Habort gelingt es augenscheinlich Zweifel an jedem Indiz anubringen, das reicht in Deutschland aber nicht um eine Wiederaufnahme des Verfahrens zu erwirken, dazu müsste es schon einen Beweis der Unschuld geben wie ein Alibi.
Der gefundene Schlüssel ist ein Mysterium, vermutlich abgelegt, so dass er gefunden wird. So wirklich klar, ob das der Schlüssel des Sohnes und der verurteilten Täterin ist, wird man anhand der Doku auch nicht, bzw. man versteht es so, aber niemand sagt, wie er dahin gekommen sein soll. Der Punkt wirkte sowohl für die Ermittlung als auch in der Doku als das größte Mysterium.
Die größte Enttäuschung ist, dass niemand von den Ermittlern oder der Staatsanwaltschaft bereit war vor der Kamera sich zu äußern. Die beiden Argumente wirken, wie in der Doku selber vorgetragen sehr schwach, da der hinterbliebende Sohn Habort ja selber beauftragt hat und ihm die Akten gegeben hat und so keinen Schutz braucht und die Polizei anderen Medien auch Interviews gegeben hat.
Auch der Belastungszeuge wollte weder vor der Kamera noch unter vier Augen mit Harbort sprechen. Kritik hat die Polizei von Habort selber, als auch vom Ehemann der Haushälterin der Opfer, der Polizist a.D. ist bekommen, einen Fahndungsflyer mit Belohnung, Fahrzeugtyp und vollem Kennzeichen veröffentlicht zu haben. Ich weiß nicht, ob das sonst anders läuft, aber es liefert jemanden, der 10.000 EUR gebrauchen kann natürlich alle Infos.
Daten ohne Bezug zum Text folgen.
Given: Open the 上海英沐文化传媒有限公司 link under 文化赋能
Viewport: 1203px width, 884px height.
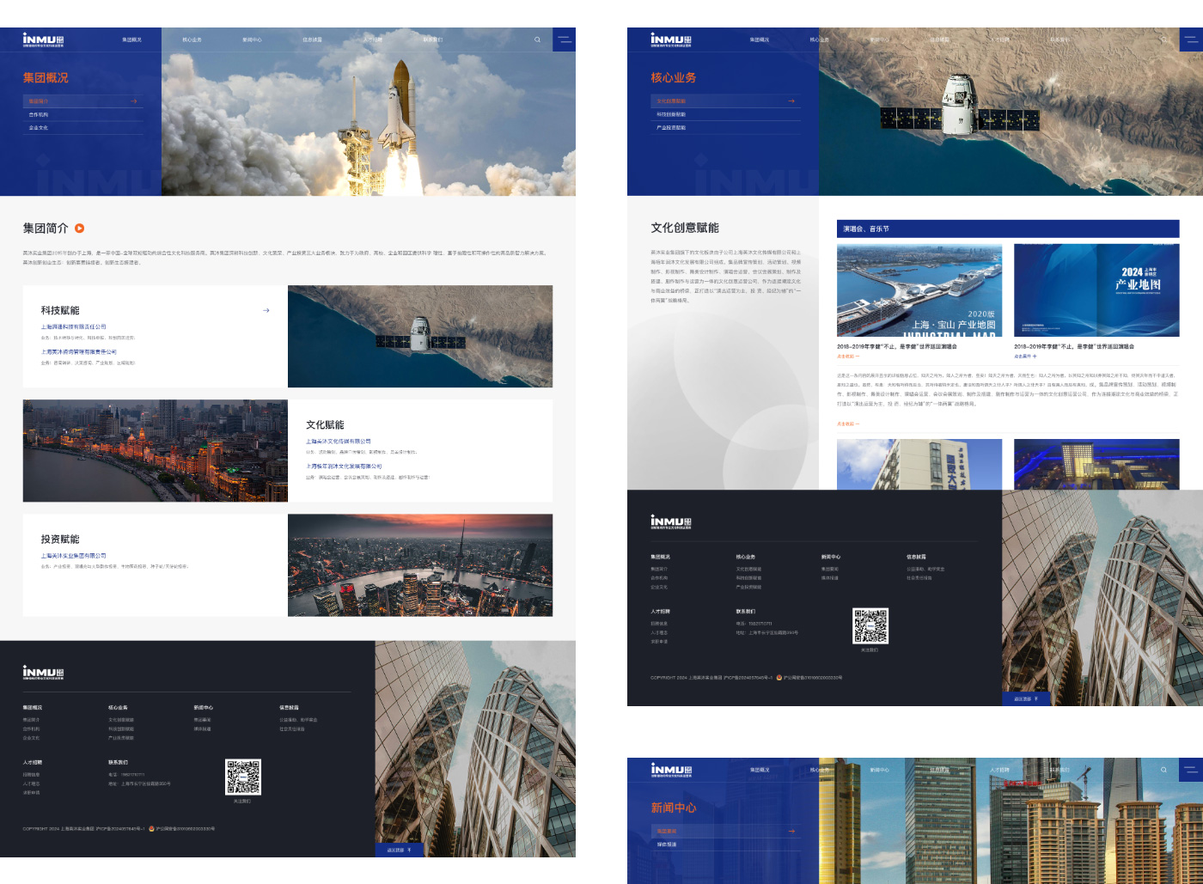Looking at the screenshot, I should [339, 441].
Ob die Täterin suizidal ist, kann niemand sagen. Die Ermittler sind in der Vernehmung nicht darauf eingegangen (und wohl auch keine Experten) und die Psychologin, die sich den Fall angeschaut hat, kann es nicht beurteilen, will es aber nicht anzweifeln - wieso es nicht möglich war, dass die sich mit der vermeintlichen Täterin im Gefängnis getroffen hat um da etwas mehr Licht ins Dunkel zu bringen, lässt mich fragend zurück - aber ein Beweis für die Unschuld wäre es auch nicht gewesen.
Am Ende ist man so schlau wie vorher, mag der verurteilten Täterin aber mehr glauben als zu Beginn. Juristisch bringt ihr das nicht. Das Format an sich finde ich gut, aber die Verweigerung von Polizei und Staatsanwaltschaft lässt sich arg dünn häutig erscheinen. Wäre das eine Reihe und das wäre immer so, dann wäre es insgesamt wenig erhellend. Bei Fällen, die mit klaren Beweisen aufgeklärt wurden, hat die Polizei nie ein Problem das vor der Kamera im Fernsehen zu dokumentieren.